The resulting data indicated that those people with newly diagnosed type 2 diabetes had significantly higher liver fat and elevated glucagon levels both when fasting and after meals.

“Individuals with T2D had an ∼65% higher HLC as well as higher fasting and postprandial glucagonemia (∼30% and ∼75%) than those with NGT,” the research noted. The presence of MASLD, rather than diabetes itself, was associated with higher fasting glucagon levels. Elevated glucagon levels after a meal were specifically linked to liver fat content in those people with type 2 diabetes.

These associations were independent of insulin sensitivity and visceral adipose tissue. “Hyperglucagonemia in the face of higher HLC in early T2D is not due to differences in insulin sensitivity or glucagonotropic metabolites but could suggest hepatic glucagon resistance,” the researchers wrote.

The study also addressed the role of amino acids and nonesterified fatty acids (NEFAs), which previous research has suggested serve as mediators of glucagon secretion. But the current research did not show this to be the case. “This study demonstrates that 1) fasting glucagon concentrations are elevated and tightly associated with MASLD already in newly diagnosed T2D and 2) increased postprandial glucagon levels are positively linked to HLC only in early T2D, but not NGT… but 3) neither amino acids nor NEFAs mediate this hepatopancreatic relationship,” the researchers wrote.

These findings could boost current development of glucagon-based drugs, including dual- and triple-agonists targeting incretin and glucagon receptors, which are already being studied for the treatment of MASLD. The study implicates that altered glucagon physiology in type 2 diabetes may influence how patients respond to drugs, and differences in glucagon signaling may help explain why some therapies appear less effective in individuals with diabetes compared to those without.

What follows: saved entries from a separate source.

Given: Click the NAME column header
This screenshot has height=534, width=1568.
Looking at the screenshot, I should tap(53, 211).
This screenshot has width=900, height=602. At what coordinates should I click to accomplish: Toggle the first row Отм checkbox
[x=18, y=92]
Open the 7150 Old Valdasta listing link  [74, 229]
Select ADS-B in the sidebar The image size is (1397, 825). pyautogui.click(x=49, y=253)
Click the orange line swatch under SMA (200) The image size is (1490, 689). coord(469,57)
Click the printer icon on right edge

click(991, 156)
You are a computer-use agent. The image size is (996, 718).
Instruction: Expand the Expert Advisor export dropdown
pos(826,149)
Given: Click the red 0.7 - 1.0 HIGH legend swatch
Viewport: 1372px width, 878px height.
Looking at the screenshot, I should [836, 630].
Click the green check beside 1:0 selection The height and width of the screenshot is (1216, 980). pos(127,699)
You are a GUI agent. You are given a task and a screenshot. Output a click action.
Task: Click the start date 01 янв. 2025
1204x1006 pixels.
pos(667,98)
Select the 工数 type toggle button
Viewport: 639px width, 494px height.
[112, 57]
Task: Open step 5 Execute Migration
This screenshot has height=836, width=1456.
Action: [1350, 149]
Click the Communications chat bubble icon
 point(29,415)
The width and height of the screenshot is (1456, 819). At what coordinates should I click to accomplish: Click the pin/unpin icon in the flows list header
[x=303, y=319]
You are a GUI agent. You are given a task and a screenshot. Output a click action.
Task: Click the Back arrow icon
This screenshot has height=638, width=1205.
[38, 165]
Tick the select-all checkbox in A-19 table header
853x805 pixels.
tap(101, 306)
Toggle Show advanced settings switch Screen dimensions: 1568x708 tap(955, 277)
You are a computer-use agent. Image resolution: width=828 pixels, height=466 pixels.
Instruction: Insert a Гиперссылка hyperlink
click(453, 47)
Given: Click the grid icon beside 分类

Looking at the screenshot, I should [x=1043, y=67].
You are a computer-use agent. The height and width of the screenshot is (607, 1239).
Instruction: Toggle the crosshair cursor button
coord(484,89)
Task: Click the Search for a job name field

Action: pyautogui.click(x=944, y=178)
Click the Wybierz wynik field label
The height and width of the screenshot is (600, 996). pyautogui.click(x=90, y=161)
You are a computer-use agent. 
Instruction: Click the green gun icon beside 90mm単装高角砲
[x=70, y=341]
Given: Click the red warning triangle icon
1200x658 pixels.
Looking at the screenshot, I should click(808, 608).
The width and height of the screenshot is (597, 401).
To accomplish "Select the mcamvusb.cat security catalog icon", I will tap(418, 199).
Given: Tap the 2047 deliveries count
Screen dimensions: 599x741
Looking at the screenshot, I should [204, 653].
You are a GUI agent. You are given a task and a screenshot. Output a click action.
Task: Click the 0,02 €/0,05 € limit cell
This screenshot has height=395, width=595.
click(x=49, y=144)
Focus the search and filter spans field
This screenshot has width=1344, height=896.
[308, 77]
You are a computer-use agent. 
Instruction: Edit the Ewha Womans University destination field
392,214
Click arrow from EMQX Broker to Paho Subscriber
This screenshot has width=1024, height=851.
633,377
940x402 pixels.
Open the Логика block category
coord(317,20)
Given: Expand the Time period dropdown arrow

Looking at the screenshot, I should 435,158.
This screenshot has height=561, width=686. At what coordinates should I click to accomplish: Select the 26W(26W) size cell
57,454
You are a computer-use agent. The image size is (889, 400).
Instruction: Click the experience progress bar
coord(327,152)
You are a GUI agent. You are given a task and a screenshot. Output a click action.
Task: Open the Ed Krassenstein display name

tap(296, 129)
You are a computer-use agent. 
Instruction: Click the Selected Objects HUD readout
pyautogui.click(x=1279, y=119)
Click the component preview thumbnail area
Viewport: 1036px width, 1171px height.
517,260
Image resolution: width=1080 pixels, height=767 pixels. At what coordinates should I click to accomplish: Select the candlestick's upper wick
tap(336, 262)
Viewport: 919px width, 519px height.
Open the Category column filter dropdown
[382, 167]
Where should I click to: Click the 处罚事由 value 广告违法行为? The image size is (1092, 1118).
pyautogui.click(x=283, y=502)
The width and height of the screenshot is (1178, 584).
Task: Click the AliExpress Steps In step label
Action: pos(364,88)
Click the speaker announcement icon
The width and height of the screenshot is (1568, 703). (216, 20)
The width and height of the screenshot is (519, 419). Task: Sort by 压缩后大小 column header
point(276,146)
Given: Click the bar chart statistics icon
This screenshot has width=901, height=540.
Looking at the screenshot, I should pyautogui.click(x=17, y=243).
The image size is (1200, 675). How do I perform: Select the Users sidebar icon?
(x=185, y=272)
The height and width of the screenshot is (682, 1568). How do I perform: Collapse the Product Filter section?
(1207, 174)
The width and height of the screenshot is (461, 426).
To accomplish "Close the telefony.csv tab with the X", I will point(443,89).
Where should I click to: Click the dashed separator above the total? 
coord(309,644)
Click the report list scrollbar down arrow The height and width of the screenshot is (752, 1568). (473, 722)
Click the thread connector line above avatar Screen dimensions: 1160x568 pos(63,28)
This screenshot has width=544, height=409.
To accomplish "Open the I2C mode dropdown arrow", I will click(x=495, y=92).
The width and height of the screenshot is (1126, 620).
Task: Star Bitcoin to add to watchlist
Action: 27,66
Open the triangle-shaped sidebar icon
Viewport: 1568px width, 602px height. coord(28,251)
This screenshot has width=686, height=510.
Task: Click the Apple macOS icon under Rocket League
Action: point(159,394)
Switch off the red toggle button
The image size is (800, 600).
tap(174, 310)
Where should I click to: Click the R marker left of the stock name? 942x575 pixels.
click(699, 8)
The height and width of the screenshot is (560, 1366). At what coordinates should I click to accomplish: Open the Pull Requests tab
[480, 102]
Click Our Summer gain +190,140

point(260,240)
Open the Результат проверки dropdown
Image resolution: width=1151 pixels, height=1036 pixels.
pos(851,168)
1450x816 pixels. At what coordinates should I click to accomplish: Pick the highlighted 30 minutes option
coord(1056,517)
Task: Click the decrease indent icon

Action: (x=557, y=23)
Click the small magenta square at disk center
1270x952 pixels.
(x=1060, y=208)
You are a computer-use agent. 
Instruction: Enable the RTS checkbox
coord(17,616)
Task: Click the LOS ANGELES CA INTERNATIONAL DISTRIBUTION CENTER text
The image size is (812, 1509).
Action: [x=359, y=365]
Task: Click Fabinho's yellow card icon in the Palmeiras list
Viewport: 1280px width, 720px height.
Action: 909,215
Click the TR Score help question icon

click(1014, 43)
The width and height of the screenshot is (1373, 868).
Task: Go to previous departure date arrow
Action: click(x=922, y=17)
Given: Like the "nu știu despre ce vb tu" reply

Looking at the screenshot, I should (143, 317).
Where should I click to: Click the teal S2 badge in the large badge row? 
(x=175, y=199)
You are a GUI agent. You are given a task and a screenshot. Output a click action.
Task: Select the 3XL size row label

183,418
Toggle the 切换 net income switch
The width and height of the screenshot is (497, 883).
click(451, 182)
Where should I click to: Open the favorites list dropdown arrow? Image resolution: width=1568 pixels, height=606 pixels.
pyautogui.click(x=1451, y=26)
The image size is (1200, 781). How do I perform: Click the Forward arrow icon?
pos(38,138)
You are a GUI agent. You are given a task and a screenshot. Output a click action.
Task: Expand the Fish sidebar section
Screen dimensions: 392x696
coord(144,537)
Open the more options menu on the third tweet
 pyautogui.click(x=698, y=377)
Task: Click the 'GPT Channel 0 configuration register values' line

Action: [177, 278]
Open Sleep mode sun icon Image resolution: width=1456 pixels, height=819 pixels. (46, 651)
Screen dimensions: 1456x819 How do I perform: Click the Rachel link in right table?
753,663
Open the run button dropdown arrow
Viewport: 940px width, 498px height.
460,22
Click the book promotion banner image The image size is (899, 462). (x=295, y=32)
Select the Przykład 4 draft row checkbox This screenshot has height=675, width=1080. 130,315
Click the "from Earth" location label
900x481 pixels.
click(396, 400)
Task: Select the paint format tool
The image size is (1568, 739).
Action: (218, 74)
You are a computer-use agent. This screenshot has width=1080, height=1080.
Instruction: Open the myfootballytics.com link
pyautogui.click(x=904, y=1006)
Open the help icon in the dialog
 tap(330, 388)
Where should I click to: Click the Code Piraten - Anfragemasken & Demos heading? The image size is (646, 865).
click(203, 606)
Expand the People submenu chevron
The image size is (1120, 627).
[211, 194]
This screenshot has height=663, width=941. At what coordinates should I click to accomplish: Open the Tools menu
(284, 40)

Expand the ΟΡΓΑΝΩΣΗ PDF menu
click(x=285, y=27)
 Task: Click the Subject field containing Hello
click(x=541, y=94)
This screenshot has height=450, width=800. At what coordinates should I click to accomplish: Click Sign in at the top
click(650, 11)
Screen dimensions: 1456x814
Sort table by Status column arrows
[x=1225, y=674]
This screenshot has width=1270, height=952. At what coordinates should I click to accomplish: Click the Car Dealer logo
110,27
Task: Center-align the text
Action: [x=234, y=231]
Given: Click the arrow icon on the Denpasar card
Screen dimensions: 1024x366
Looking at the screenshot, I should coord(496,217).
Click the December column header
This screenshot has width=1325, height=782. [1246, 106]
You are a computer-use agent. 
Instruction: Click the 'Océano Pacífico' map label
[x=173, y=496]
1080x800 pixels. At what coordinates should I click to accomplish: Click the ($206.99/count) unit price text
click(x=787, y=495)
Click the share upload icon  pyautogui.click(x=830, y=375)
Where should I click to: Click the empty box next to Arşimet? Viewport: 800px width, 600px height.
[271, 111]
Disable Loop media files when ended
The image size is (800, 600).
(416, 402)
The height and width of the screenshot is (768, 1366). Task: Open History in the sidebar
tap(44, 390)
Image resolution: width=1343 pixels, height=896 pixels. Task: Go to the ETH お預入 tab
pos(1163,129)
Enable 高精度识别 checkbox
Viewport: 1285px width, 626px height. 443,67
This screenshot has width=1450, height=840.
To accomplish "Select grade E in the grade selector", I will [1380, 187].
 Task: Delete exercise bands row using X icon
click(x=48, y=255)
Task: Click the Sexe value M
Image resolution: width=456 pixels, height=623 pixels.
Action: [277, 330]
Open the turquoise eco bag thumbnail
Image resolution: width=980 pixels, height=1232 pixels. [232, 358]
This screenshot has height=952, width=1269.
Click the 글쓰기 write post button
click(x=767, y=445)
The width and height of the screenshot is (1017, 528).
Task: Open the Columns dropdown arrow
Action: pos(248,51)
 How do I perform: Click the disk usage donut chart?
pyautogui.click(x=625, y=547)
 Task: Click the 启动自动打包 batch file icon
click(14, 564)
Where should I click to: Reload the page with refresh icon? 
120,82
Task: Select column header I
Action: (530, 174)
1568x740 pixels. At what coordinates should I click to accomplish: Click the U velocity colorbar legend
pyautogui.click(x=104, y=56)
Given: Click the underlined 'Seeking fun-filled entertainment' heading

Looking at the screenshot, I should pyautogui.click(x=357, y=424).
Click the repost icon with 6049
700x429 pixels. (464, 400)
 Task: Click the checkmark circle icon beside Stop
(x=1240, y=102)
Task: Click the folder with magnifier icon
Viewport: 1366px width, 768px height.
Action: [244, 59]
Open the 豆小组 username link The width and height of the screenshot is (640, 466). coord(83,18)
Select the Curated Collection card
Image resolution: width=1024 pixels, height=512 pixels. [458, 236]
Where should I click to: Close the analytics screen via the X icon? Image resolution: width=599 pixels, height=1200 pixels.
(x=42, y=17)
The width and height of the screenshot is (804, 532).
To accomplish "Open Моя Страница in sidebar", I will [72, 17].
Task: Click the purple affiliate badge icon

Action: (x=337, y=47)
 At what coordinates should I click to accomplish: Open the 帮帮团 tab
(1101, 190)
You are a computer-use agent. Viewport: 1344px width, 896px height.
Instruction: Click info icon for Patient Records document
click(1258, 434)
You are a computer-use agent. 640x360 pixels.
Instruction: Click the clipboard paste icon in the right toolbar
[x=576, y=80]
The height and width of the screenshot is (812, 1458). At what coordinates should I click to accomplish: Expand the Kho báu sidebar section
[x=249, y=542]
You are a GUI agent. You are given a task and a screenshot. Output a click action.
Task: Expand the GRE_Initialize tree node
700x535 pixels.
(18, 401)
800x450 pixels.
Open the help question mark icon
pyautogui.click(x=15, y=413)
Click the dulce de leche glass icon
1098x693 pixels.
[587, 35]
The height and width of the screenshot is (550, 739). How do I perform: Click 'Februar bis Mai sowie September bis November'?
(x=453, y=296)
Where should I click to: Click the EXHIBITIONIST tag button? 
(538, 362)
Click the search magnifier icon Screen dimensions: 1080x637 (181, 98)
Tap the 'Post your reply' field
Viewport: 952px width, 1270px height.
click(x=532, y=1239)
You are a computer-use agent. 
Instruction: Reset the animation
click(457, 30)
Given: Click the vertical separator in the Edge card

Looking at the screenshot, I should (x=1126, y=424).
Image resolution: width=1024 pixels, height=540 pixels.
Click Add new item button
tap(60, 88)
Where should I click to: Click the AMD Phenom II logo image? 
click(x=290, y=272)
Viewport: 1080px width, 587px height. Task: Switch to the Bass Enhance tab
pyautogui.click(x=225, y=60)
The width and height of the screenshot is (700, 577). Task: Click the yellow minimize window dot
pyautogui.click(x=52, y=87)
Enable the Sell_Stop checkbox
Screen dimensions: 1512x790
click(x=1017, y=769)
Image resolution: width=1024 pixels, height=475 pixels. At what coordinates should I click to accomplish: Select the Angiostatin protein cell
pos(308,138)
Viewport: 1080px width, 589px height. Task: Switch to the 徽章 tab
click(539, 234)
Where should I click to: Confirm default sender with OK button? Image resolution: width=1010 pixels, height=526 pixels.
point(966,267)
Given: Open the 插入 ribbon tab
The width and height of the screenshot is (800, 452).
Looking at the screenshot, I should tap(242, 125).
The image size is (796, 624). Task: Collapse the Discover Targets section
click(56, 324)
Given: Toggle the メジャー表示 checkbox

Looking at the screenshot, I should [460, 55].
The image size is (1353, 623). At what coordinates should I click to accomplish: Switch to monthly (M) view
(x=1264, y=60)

While this study was cross-sectional and does establish causality, the researchers pointed to the consistent associations across multiple metabolic measurements as evidence to support further investigation. Additional work could determine whether hepatic glucagon resistance can be directly measured and targeted. Future research will also focus on finding out whether modifying glucagon signaling can alter the progression of MASLD and type 2 diabetes, and how new therapies in development can be personalized for patients with different metabolic profiles.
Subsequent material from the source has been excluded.